The Gulf Coast which spreads from Corpus Christi, Texas, down to Lake Charles, Louisiana nests about 30 refineries, producing about 7 million barrels per day. It’s also a route of the heavy that is believed to kick off on Friday. Flooding increases the risk of operations, while torrential rains can make units to shut down, disrupting supplies.

According to Bob Henson, a meteorologist working with the Weather Underground in Boulder, Colorado, said a possible situation is that it will be a tropical storm, and needs to be observed.

Possible hike in Gasoline

Houston experienced an increase in the prices of wholesale gasoline on Tuesday, as suppliers hoarded with a view that refineries will have reduced output. The standard 87-octane gasoline went up o.8 percent to $1.5630 per gallon, while the premium price rose 1.8 percent to hit $1.6983.

Mansfield Oil Co., a Gainesville, a fuel distributor based on Georgia-based fuel distributor hinted in an email alert that nonessential staff may be asked to leave and furl purchases increase, all depending on the storm severity.

Cotton growers may not escape it

Don Keeny, a meteorologist, said cotton farmers might be affected if it falls heavily on the plants when the bolls are beginning to open.

According to Henson, if Harvey gains back its strength, it will be in a place where conditions can stand storm development – in the Bay of Campeche.
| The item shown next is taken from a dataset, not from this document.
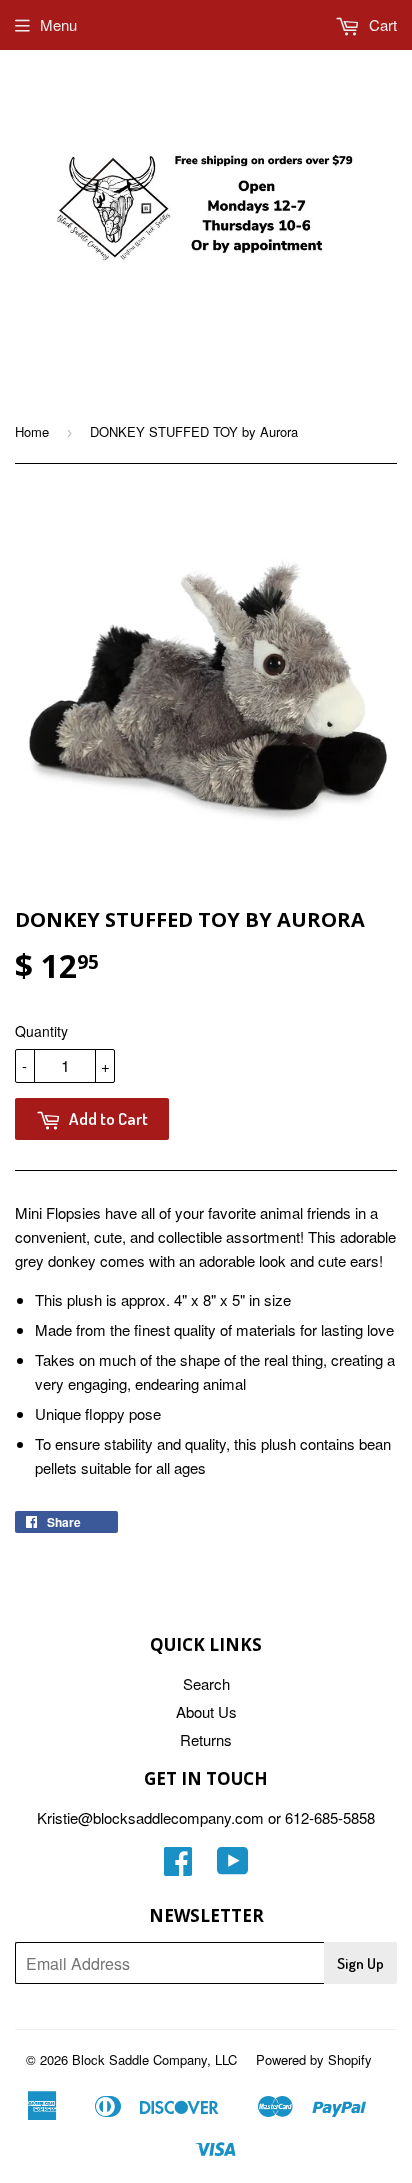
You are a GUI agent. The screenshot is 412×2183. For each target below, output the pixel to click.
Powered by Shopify (314, 2059)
Petroleos Mexicanos hinted it has no plans to take away offshore oil and gas rigs platforms in the region but will keep monitoring the storm.

A reinforced Harvey could push into the coastline possibly from the northeast Mexico to the Southern Texas and send flood rains afar to the north and east such as Louisiana, particularly if the storm hits off the coast, Henson continued.

Forecasts have it that about 7.6 inches of rain are expected to fall in the coming days between Lake Charles and Corpus Christi. However, the storm is not organized, causing a hassle when attempted to have a computer version of the forecast. The outlook will be better somewhat by Wednesday when the storm must have returned from the ocean, stated Patrick Blood, a meteorologist in Dickinson, Texas.